§ Extrait fourni

☆ ☆ ☆ ☆ ☆

En clair, cela signifie que les travailleurs vivent dans un état de pauvreté effarant. En plus de conditions de travail infernales, en témoigne cet article du Guardian : ‘‘Un mineur détaille ses conditions de travail : ‘’Nous passons huit heures sous terre. Il y fait très chaud et on ne peut pas voir la lumière du jour. Parfois, il n’y a même pas d’air et nous devons en drainer à travers des tuyaux jusque tout en bas.’’ Son abri de fortune n’a ni eau courante, ni électricité et les toilettes, situées à l’extérieur, sont partagées avec deux autres familles.’’ (The Guardian du 7/9/2012)
A part quelques plans de reconstruction et de développement à court terme lancés les premières années de son arrivée au pouvoir (et dont l’apport réel aux classes laborieuses noires fut assez limité), l’ANC a poursuivi l’application d’un programme néolibéral agressif en privatisant massivement des services publics tels que l’électricité et l’eau courante, ce qui a encore plus paupérisé la classe des travailleurs.
Ces pratiques ont suscité une intensification des luttes pour faciliter l’accès au logement et aux services de base. La fin des subsides pour l’acheminement de l’eau au Kwa Zulu Natal en 2000 a par exemple provoqué la plus importante épidémie de choléra de l’histoire du pays, les habitants ayant dû aller s’abreuver à même les fleuves et barrages puisqu’ils ne pouvaient plus payer leurs factures d’eau.

☆ ☆ ☆ ☆ ☆

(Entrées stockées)
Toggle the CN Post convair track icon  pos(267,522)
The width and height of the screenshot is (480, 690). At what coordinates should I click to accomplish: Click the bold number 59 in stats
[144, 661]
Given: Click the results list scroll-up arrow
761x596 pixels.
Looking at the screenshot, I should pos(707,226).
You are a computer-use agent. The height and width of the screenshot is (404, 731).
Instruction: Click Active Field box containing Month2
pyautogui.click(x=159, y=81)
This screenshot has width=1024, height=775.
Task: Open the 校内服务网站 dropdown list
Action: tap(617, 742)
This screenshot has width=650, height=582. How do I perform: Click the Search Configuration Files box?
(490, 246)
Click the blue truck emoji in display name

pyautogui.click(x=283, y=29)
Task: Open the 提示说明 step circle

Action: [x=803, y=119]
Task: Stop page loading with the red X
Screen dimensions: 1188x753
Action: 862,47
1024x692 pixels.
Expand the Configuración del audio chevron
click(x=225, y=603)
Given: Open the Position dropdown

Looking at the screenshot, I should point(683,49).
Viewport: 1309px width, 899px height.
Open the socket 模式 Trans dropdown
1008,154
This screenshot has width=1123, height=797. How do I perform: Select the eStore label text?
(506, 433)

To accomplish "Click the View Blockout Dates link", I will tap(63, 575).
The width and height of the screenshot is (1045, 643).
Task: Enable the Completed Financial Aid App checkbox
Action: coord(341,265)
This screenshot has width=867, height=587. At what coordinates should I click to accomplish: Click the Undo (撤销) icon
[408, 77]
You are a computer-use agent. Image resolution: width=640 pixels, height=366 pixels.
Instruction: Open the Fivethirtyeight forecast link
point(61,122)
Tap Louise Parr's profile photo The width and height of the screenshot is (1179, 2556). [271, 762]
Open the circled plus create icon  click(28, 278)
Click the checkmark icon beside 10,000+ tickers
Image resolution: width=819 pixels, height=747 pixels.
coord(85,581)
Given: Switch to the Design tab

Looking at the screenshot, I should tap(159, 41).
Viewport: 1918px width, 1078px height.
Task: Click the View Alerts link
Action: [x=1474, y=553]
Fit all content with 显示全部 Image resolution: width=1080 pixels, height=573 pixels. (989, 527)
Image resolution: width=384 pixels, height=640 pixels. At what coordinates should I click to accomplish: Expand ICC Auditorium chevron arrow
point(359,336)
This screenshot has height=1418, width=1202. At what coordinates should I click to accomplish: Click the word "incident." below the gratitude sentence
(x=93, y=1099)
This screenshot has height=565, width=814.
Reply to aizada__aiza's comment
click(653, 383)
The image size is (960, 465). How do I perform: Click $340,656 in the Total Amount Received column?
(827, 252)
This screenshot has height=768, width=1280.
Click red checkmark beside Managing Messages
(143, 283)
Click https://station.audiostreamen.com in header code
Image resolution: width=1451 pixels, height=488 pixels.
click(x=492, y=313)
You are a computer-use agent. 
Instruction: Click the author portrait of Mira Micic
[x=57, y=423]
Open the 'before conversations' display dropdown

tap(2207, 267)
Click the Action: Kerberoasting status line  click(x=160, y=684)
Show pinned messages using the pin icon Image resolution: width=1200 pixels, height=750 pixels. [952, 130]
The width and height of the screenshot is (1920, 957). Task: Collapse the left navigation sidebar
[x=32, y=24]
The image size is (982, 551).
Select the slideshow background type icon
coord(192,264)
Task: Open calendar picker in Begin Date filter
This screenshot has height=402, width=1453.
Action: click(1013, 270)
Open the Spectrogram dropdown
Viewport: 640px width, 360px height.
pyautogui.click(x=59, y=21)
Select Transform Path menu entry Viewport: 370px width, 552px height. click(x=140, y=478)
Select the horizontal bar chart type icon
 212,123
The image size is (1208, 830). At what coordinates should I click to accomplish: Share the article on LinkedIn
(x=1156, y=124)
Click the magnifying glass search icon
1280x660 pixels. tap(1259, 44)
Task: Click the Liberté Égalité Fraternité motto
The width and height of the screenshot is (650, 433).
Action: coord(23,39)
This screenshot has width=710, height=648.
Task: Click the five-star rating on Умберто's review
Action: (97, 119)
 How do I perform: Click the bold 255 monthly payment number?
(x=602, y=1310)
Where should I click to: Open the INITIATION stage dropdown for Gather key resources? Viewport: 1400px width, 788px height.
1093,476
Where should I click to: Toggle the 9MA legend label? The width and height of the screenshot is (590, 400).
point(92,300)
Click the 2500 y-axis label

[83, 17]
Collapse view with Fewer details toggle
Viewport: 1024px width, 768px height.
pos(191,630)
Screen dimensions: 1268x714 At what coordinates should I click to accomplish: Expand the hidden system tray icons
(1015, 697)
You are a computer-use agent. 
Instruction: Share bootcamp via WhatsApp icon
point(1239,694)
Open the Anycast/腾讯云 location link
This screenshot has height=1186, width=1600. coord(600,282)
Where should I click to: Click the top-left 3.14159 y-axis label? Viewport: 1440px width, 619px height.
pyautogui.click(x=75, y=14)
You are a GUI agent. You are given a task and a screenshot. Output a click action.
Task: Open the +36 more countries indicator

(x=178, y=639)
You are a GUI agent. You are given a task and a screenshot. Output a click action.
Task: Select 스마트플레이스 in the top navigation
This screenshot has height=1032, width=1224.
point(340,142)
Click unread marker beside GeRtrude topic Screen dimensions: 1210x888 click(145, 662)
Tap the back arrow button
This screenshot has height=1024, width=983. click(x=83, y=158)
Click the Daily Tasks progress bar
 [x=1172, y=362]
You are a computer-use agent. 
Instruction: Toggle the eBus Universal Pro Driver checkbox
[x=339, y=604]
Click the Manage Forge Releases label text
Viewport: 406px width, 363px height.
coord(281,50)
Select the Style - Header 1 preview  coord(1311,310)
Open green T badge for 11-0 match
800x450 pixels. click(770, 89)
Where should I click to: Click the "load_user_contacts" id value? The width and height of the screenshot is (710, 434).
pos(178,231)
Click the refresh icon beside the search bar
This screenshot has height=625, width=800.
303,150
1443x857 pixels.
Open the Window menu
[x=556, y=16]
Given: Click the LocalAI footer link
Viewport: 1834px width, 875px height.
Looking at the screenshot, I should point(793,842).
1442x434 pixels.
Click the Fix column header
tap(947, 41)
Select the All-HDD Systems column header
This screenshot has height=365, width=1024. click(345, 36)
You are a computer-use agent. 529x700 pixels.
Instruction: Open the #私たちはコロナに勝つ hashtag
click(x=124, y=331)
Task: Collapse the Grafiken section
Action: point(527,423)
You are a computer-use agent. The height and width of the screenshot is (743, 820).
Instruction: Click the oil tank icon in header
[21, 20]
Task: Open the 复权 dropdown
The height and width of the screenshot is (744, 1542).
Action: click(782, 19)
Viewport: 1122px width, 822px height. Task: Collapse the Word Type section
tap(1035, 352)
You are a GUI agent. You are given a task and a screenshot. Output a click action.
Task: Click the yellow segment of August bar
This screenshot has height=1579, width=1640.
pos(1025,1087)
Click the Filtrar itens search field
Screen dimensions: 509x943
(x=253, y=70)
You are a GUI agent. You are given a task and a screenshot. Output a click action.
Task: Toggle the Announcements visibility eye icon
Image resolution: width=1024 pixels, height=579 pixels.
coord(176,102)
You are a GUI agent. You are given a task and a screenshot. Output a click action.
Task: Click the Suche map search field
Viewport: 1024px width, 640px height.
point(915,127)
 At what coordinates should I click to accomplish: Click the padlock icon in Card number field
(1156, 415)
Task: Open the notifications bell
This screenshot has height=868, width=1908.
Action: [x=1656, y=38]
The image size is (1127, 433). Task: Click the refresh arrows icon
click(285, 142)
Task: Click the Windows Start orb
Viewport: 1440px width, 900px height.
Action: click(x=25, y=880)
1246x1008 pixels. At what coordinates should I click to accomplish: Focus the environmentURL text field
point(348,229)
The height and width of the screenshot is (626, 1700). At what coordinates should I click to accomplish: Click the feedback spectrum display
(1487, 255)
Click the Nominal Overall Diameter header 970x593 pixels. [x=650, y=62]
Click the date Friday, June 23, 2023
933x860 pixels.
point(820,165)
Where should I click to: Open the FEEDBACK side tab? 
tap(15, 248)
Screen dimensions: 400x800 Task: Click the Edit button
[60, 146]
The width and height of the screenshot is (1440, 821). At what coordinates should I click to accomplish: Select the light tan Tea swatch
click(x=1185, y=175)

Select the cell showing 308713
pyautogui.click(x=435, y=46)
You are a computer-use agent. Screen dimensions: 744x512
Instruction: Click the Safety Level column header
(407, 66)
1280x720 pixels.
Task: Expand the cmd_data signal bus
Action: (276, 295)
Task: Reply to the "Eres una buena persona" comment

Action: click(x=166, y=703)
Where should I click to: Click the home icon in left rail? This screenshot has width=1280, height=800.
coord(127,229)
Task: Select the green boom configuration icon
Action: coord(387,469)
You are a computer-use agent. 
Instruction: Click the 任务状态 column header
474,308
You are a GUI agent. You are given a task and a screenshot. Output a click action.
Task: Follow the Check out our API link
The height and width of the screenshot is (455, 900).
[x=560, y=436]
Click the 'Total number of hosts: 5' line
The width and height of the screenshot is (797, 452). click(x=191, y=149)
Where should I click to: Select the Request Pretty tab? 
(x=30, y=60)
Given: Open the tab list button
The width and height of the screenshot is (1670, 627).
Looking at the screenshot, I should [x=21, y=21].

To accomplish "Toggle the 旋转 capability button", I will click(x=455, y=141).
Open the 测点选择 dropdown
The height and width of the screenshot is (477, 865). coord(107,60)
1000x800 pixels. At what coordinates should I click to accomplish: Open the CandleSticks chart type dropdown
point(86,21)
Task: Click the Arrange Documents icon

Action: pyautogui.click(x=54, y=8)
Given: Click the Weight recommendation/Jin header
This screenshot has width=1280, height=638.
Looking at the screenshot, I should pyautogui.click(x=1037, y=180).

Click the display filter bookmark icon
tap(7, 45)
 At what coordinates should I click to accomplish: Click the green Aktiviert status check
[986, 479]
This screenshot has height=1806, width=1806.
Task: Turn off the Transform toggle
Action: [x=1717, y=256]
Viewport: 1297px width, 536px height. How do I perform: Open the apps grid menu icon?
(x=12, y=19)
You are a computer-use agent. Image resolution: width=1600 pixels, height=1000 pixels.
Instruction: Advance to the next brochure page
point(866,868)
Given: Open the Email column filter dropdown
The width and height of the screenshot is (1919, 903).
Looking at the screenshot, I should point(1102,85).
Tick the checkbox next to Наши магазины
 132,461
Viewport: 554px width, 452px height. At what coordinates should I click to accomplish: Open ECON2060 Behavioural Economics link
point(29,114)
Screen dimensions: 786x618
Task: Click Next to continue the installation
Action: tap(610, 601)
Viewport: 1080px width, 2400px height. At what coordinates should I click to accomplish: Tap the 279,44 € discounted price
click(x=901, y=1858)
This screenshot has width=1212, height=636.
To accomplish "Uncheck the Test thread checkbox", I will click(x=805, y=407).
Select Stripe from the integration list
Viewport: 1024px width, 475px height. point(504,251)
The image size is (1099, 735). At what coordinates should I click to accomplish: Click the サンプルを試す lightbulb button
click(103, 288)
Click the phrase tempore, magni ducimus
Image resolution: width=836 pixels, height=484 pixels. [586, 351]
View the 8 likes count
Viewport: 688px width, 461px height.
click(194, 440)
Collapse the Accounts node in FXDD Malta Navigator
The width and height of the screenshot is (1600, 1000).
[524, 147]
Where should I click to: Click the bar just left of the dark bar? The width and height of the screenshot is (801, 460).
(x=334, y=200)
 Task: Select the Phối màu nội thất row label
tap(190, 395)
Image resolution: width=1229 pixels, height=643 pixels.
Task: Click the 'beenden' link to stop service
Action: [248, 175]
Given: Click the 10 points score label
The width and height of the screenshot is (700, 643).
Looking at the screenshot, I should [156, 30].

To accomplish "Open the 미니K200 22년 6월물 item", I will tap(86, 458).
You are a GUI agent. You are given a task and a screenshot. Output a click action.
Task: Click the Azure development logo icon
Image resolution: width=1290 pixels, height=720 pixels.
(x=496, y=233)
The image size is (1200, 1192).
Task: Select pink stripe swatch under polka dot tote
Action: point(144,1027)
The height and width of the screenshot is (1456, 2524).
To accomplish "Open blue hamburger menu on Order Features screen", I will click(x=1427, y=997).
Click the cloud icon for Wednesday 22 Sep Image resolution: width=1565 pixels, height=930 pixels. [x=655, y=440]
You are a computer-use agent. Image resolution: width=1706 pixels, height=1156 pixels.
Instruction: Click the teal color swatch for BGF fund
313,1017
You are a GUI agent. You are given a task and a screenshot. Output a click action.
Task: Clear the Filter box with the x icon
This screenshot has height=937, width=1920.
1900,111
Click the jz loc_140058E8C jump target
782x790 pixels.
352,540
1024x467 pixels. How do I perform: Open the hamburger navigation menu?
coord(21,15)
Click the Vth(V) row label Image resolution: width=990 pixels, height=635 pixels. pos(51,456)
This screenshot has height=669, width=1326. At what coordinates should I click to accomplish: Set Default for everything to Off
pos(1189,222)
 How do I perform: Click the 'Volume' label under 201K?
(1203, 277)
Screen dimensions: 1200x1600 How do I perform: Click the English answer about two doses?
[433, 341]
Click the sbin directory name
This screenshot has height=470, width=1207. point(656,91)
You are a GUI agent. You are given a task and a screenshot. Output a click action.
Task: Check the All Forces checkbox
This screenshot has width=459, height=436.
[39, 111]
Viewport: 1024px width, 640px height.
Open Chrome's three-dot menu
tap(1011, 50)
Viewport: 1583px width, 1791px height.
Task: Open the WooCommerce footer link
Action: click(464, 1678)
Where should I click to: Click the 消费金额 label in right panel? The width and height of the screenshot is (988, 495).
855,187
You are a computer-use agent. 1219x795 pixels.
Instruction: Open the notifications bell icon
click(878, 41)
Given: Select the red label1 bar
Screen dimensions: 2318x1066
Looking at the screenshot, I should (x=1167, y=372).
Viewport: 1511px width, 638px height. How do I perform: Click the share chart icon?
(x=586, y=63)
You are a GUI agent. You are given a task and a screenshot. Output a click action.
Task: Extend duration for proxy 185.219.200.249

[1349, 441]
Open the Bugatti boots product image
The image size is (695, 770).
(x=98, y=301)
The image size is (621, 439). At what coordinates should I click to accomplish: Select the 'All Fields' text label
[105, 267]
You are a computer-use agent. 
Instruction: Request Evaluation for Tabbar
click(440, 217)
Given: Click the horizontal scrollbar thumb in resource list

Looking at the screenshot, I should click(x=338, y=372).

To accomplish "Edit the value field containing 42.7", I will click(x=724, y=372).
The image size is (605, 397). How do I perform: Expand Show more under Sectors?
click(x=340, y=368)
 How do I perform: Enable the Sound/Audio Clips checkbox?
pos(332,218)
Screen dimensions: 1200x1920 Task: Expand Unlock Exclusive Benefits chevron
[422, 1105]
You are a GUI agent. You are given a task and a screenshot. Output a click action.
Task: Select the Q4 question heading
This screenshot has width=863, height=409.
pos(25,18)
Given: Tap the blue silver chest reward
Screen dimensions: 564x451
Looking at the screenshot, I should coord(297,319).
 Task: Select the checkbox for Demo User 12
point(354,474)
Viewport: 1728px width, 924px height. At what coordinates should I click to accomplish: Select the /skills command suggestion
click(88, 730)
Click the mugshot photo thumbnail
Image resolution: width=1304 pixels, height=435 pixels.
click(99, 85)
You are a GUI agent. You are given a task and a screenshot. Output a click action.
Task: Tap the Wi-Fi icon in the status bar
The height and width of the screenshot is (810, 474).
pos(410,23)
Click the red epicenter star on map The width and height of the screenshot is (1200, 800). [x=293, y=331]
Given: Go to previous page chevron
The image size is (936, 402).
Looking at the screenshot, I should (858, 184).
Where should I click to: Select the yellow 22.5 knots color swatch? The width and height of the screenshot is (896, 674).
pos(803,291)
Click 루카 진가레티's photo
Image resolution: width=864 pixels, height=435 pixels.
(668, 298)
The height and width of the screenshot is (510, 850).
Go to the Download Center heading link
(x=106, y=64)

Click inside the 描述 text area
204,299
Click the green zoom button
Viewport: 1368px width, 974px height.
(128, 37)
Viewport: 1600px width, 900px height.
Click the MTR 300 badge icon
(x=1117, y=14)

☆ ☆ ☆ ☆ ☆

§ Consigne
Recopiez l’extrait fourni, de « A part quelques » jusqu’à « classe des travailleurs. », en substituant « ultralibéral » à « néolibéral ».

§ Réponse attendue
A part quelques plans de reconstruction et de développement à court terme lancés les premières années de son arrivée au pouvoir (et dont l’apport réel aux classes laborieuses noires fut assez limité), l’ANC a poursuivi l’application d’un programme ultralibéral agressif en privatisant massivement des services publics tels que l’électricité et l’eau courante, ce qui a encore plus paupérisé la classe des travailleurs.